**Try it**
Exactly reproduce each record listed below.

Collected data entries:
╔══
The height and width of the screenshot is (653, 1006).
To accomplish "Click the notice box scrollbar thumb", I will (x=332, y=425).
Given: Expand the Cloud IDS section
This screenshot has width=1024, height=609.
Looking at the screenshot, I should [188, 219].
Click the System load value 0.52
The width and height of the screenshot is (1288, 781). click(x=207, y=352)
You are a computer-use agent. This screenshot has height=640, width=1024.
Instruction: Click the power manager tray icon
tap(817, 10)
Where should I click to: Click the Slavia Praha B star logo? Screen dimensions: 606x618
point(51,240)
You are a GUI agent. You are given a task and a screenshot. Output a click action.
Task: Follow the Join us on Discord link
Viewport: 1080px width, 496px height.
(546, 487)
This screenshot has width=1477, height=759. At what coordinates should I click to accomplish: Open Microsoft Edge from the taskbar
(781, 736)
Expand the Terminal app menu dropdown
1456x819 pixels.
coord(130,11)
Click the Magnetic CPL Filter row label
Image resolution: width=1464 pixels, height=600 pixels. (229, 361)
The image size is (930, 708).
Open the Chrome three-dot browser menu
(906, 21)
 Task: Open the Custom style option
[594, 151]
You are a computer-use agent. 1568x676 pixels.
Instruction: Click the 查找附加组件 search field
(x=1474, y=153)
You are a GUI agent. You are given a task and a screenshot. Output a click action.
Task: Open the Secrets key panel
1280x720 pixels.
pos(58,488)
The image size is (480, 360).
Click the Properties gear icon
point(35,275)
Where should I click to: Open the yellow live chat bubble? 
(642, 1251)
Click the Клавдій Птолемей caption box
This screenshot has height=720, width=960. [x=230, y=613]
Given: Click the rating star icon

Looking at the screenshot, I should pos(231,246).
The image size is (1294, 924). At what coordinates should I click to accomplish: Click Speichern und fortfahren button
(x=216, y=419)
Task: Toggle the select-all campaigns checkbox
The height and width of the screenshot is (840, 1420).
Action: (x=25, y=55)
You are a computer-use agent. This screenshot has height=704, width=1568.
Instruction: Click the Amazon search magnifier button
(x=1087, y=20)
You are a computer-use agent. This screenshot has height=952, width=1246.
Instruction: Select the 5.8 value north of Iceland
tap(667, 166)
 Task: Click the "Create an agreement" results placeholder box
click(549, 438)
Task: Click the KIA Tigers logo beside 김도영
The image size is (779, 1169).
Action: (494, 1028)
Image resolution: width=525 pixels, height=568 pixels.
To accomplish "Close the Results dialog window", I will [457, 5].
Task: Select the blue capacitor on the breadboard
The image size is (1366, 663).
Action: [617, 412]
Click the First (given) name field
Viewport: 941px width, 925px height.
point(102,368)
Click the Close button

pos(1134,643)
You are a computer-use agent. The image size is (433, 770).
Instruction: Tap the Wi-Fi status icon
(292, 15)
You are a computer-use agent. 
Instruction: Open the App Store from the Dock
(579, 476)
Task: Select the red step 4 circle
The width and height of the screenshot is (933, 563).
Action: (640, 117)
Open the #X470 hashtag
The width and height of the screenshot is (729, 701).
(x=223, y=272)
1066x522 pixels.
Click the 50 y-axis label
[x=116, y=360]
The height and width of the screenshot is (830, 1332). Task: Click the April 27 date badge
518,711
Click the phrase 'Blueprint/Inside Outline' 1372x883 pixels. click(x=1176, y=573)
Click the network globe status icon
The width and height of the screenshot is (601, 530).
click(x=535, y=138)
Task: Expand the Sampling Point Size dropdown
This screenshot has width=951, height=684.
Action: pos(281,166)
╚══
**Response box**
The height and width of the screenshot is (653, 1006).
To accomplish "Click the notice box scrollbar thumb", I will (x=332, y=425).
Given: Expand the Cloud IDS section
This screenshot has width=1024, height=609.
Looking at the screenshot, I should [188, 219].
Click the System load value 0.52
The width and height of the screenshot is (1288, 781). click(x=207, y=352)
You are a computer-use agent. This screenshot has height=640, width=1024.
Instruction: Click the power manager tray icon
tap(817, 10)
Where should I click to: Click the Slavia Praha B star logo? Screen dimensions: 606x618
point(51,240)
You are a GUI agent. You are given a task and a screenshot. Output a click action.
Task: Follow the Join us on Discord link
Viewport: 1080px width, 496px height.
(546, 487)
This screenshot has width=1477, height=759. At what coordinates should I click to accomplish: Open Microsoft Edge from the taskbar
(781, 736)
Expand the Terminal app menu dropdown
1456x819 pixels.
coord(130,11)
Click the Magnetic CPL Filter row label
Image resolution: width=1464 pixels, height=600 pixels. (229, 361)
The image size is (930, 708).
Open the Chrome three-dot browser menu
(906, 21)
 Task: Open the Custom style option
[594, 151]
You are a computer-use agent. 1568x676 pixels.
Instruction: Click the 查找附加组件 search field
(x=1474, y=153)
You are a GUI agent. You are given a task and a screenshot. Output a click action.
Task: Open the Secrets key panel
1280x720 pixels.
pos(58,488)
The image size is (480, 360).
Click the Properties gear icon
point(35,275)
Where should I click to: Open the yellow live chat bubble? 
(642, 1251)
Click the Клавдій Птолемей caption box
This screenshot has height=720, width=960. [x=230, y=613]
Given: Click the rating star icon

Looking at the screenshot, I should pos(231,246).
The image size is (1294, 924). At what coordinates should I click to accomplish: Click Speichern und fortfahren button
(x=216, y=419)
Task: Toggle the select-all campaigns checkbox
The height and width of the screenshot is (840, 1420).
Action: (x=25, y=55)
You are a computer-use agent. This screenshot has height=704, width=1568.
Instruction: Click the Amazon search magnifier button
(x=1087, y=20)
You are a computer-use agent. This screenshot has height=952, width=1246.
Instruction: Select the 5.8 value north of Iceland
tap(667, 166)
 Task: Click the "Create an agreement" results placeholder box
click(549, 438)
Task: Click the KIA Tigers logo beside 김도영
The image size is (779, 1169).
Action: (494, 1028)
Image resolution: width=525 pixels, height=568 pixels.
To accomplish "Close the Results dialog window", I will [457, 5].
Task: Select the blue capacitor on the breadboard
The image size is (1366, 663).
Action: [617, 412]
Click the First (given) name field
Viewport: 941px width, 925px height.
point(102,368)
Click the Close button

pos(1134,643)
You are a computer-use agent. The image size is (433, 770).
Instruction: Tap the Wi-Fi status icon
(292, 15)
You are a computer-use agent. 
Instruction: Open the App Store from the Dock
(579, 476)
Task: Select the red step 4 circle
The width and height of the screenshot is (933, 563).
Action: (640, 117)
Open the #X470 hashtag
The width and height of the screenshot is (729, 701).
(x=223, y=272)
1066x522 pixels.
Click the 50 y-axis label
[x=116, y=360]
The height and width of the screenshot is (830, 1332). Task: Click the April 27 date badge
518,711
Click the phrase 'Blueprint/Inside Outline' 1372x883 pixels. click(x=1176, y=573)
Click the network globe status icon
The width and height of the screenshot is (601, 530).
click(x=535, y=138)
Task: Expand the Sampling Point Size dropdown
This screenshot has width=951, height=684.
Action: pos(281,166)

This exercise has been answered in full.